▼

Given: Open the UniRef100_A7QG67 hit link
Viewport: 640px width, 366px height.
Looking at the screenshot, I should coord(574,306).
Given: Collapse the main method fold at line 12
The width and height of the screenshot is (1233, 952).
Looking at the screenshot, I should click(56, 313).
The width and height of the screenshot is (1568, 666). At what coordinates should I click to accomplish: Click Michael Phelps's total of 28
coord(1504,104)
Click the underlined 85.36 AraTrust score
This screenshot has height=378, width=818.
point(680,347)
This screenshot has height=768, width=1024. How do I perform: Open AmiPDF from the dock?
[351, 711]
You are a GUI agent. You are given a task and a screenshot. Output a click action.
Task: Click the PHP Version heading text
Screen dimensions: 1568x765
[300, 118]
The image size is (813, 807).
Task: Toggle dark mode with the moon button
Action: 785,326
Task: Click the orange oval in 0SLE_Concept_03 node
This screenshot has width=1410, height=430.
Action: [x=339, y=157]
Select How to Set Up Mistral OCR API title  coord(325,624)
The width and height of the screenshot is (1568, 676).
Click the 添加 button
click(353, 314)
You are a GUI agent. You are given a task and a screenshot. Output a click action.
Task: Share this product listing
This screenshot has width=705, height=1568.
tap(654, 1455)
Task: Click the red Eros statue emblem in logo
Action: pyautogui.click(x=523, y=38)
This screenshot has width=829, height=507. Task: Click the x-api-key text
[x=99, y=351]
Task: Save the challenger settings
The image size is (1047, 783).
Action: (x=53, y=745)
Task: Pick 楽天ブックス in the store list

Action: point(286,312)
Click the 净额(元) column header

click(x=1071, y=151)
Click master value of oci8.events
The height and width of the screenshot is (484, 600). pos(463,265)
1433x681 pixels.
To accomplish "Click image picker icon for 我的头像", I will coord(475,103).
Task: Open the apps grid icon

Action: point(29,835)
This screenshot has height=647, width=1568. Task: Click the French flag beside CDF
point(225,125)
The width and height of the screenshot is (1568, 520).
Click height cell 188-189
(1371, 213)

▲

Problem description: Could you quote the rows verbatim, starting at the line that contains "This screenshot has width=829, height=507." and continuing through the final row, with both of those lines included?

Written solution:
This screenshot has width=829, height=507. Task: Click the x-api-key text
[x=99, y=351]
Task: Save the challenger settings
The image size is (1047, 783).
Action: (x=53, y=745)
Task: Pick 楽天ブックス in the store list

Action: point(286,312)
Click the 净额(元) column header

click(x=1071, y=151)
Click master value of oci8.events
The height and width of the screenshot is (484, 600). pos(463,265)
1433x681 pixels.
To accomplish "Click image picker icon for 我的头像", I will coord(475,103).
Task: Open the apps grid icon

Action: point(29,835)
This screenshot has height=647, width=1568. Task: Click the French flag beside CDF
point(225,125)
The width and height of the screenshot is (1568, 520).
Click height cell 188-189
(1371, 213)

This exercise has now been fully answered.